Les procès de Curio-Haus

Les crimes de Bullenhuser Damm furent reconstitués en 1946 durant les procès de Curio-Haus, et cinq des responsables furent condamnés a mort. Dans les années 1960, d'anciens prisonniers du camp de Neuengamme firent pression pour un mémorial publique et une plaque commémorative dans l’enceinte de l'école. Durant cette période, le médecin SS Kurt Heißmeyer fut arrêté en Allemagne de l'Est (RDA) et condamné à la prison à perpétuité.

Günther Schwarberg

33 ans après ce terrible épisode, le journaliste Günther Schwarberg prit connaissance de l'histoire des enfants et publia une série d'articles dans le magazine Stern, nommée « Le médecin SS et les enfants ». Après de longues années de recherches dans plusieurs pays, Schwarberg retrouva finalement les proches de certains des enfants. Dans son livre, « Ils ne voulaient pas mourir : Les enfants martyrs du Bullenhuser Damm», traduit en six langues, Schwarberg a conservé l'histoire des enfants pour la postérité. À ce jour, les familles de 17 des 20 enfants ont été retrouvées.

**Lignes extraites**

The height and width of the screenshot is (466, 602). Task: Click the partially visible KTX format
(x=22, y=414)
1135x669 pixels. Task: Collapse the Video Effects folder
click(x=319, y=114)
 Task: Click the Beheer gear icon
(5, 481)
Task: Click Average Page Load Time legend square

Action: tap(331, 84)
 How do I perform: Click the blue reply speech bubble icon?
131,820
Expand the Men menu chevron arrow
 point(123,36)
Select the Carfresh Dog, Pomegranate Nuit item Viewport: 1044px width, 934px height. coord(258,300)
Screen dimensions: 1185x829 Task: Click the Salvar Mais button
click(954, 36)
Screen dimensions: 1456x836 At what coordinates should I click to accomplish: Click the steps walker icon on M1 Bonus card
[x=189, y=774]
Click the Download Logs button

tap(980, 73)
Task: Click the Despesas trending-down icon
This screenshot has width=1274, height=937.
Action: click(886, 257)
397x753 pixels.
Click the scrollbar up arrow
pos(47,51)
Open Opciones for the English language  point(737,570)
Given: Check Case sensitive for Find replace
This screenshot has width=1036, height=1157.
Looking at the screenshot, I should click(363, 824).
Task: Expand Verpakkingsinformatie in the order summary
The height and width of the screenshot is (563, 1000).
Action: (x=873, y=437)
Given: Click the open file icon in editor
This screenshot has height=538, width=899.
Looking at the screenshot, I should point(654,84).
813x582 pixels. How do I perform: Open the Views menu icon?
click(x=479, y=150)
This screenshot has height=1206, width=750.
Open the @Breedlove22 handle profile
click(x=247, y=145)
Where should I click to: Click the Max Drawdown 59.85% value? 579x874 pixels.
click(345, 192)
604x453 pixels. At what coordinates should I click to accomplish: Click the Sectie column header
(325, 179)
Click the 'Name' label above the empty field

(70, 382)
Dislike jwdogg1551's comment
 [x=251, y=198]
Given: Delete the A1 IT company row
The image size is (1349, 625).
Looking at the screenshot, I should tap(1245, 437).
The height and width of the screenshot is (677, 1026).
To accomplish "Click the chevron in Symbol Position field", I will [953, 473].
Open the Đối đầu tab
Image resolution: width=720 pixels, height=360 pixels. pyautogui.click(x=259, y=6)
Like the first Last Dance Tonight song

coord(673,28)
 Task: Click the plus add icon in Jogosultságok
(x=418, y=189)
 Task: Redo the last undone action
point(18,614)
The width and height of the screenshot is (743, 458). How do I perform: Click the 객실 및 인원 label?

**Consigne**
Recopiez mot pour mot l'intégralité du texte sur les enfants du Bullenhuser Damm.

**Votre réponse**
Les procès de Curio-Haus

Les crimes de Bullenhuser Damm furent reconstitués en 1946 durant les procès de Curio-Haus, et cinq des responsables furent condamnés a mort. Dans les années 1960, d'anciens prisonniers du camp de Neuengamme firent pression pour un mémorial publique et une plaque commémorative dans l’enceinte de l'école. Durant cette période, le médecin SS Kurt Heißmeyer fut arrêté en Allemagne de l'Est (RDA) et condamné à la prison à perpétuité.

Günther Schwarberg

33 ans après ce terrible épisode, le journaliste Günther Schwarberg prit connaissance de l'histoire des enfants et publia une série d'articles dans le magazine Stern, nommée « Le médecin SS et les enfants ». Après de longues années de recherches dans plusieurs pays, Schwarberg retrouva finalement les proches de certains des enfants. Dans son livre, « Ils ne voulaient pas mourir : Les enfants martyrs du Bullenhuser Damm», traduit en six langues, Schwarberg a conservé l'histoire des enfants pour la postérité. À ce jour, les familles de 17 des 20 enfants ont été retrouvées.